It is not out of place to mention that the Government had evolved various schemes to protect the helpless, needy as well as the dependants of those, who die in accidents. This Court is of the view that ends of justice would be met if a sum of Rs.50,000/-is awarded as solatium and not as compensation to the petitioner. Hence, the writ petition is disposed of, directing respondent No.4 to pay a sum of Rs.50,000/- (Rupees Fifty Thousand Only) to the petitioner, within a period of three (3) months from the date of receipt of a copy of this order. There shall be no order as to costs.

# Exercise directions:
According to the court order, within what period must respondent No.4 pay the petitioner? The lines that follow have no connection to the court order above.

# Supplied information:
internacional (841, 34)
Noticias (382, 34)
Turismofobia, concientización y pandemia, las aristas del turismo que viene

# Output for this exercise:
Within three months from the date of receipt of a copy of the order.